Auto increment keys in ets set table

juhlig · July 24, 2023, 11:51am

Since “monotonic” and/or “contiguous” are not among your list of properties, why not use erlang:unique_integer/0,1? Stay away from the monotonic option if speed is high on your list of goals, though, it makes this otherwise very fast operation quite expensive.

The number of unique integers that this function can generate is 2⁶⁴ - 1 when using monotonic (which you shouldn’t if you can), and (NumberOfSchedulers + 1) * (2⁶⁴ - 1) without it (see here). So, while there is not an infinite amount of unique integers here, it should be large enough for almost anything you can bring to the table.

That said, the integers this function returns are unique only per runtime instance, so you might get duplicates when using it on multiple nodes.
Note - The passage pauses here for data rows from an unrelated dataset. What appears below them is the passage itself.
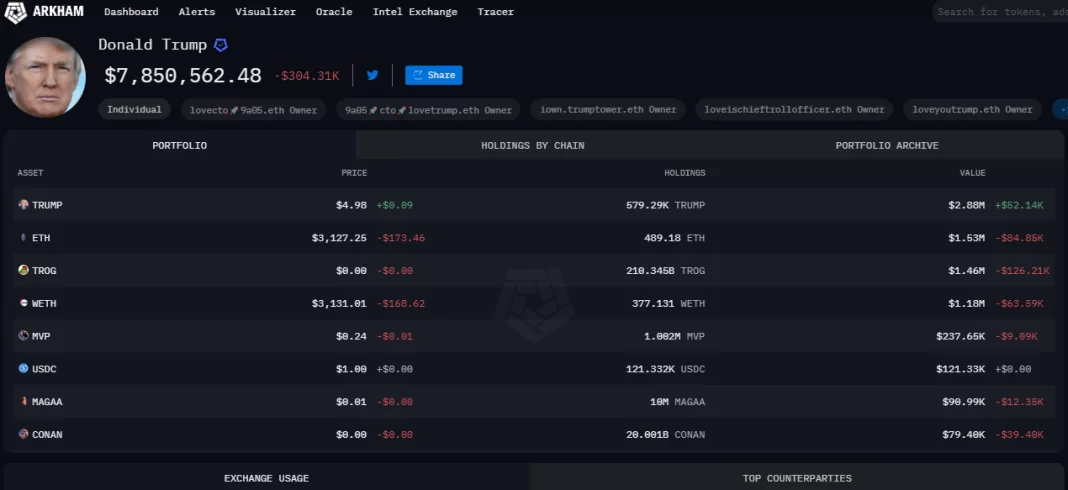Screen dimensions: 1068x490
Task: Click the ETH token icon
Action: click(x=23, y=238)
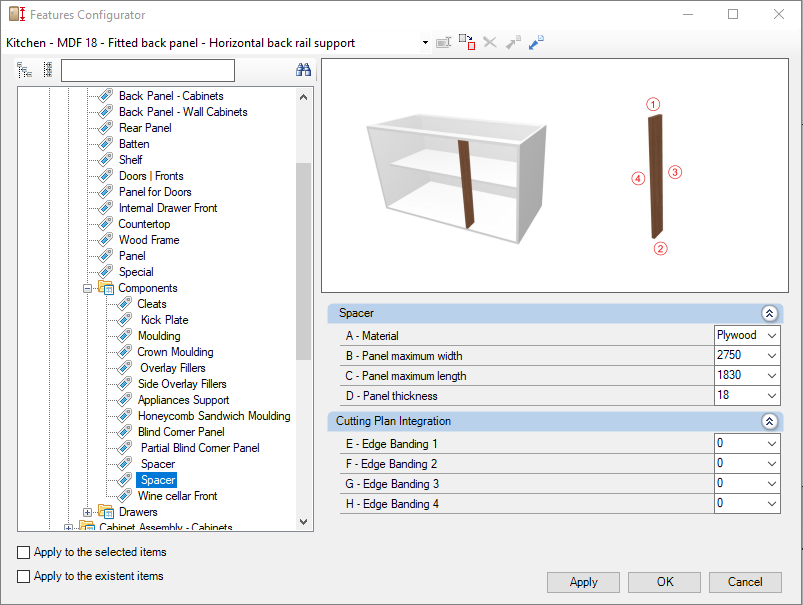Click the OK button
The image size is (803, 605).
665,582
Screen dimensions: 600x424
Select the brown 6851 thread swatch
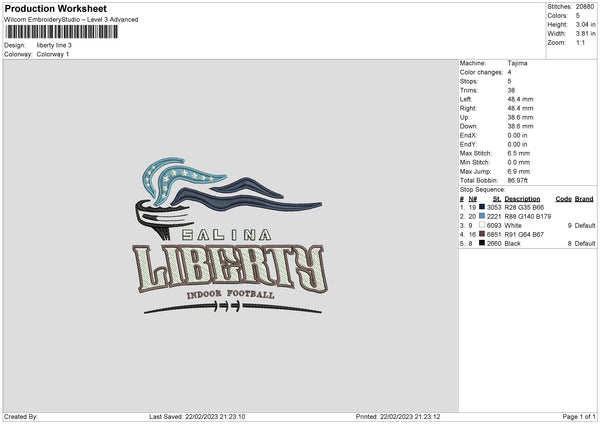(x=482, y=234)

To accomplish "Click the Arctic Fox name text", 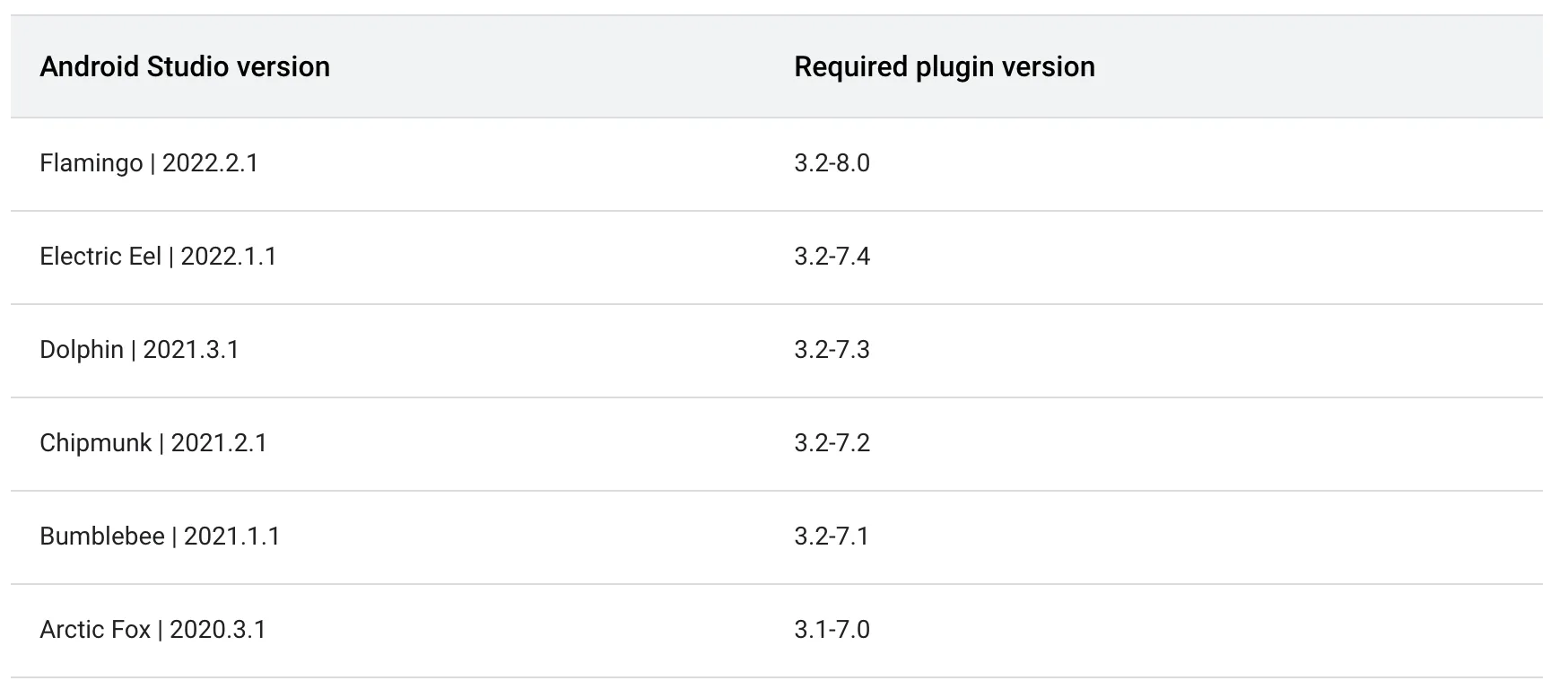I will click(x=95, y=630).
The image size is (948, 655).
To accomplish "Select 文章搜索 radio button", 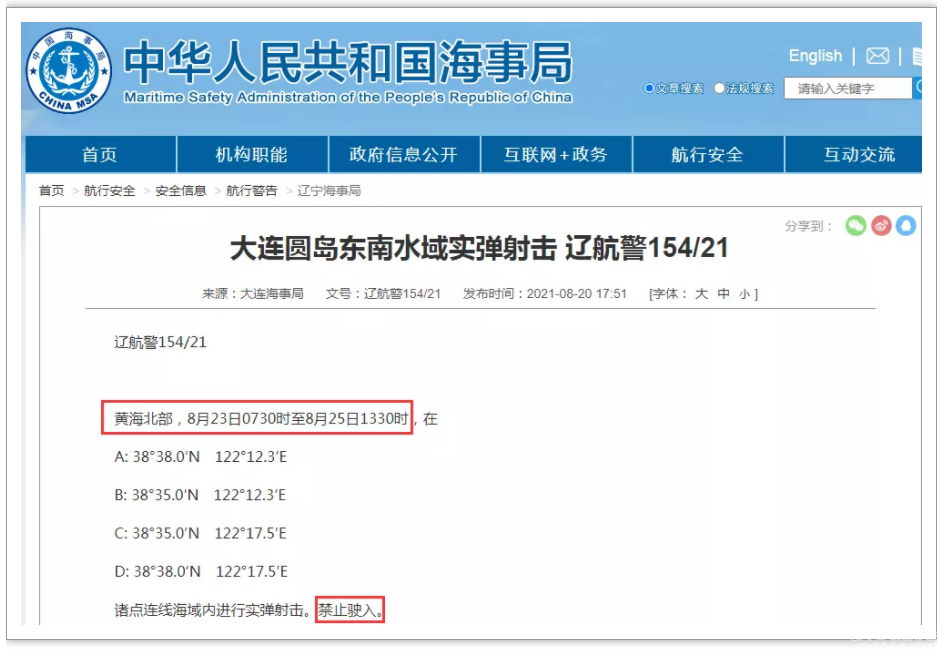I will 650,89.
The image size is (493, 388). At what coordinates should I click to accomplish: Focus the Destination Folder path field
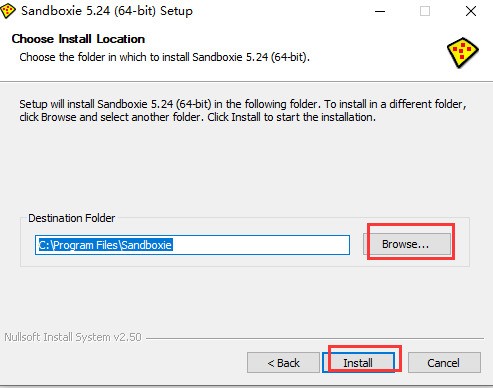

But you can use a tuple like {node(), erlang:unique_integer()} to work around that. Both are fast operations, one resulting in an atom and the other in an integer, so memory usage shouldn’t be an issue, either.

Inforista · July 24, 2023, 1:33pm

Thanks - it looks interesting

But if I do backup of the ets tables to dets tables, shut the system down (kill erlang) and later start system again and load tables back to into memory … then there is a risk of duplicates or can erlang:unique_integer handle this?

juhlig · July 24, 2023, 2:02pm

Hm, good point, and no, it can’t

Inforista · July 24, 2023, 2:16pm

Ok, thank you for clarifying this But I will defenitely remember erlang:unique_integer() for projects where I don’t have to use persistent counters like in this tuplespace project.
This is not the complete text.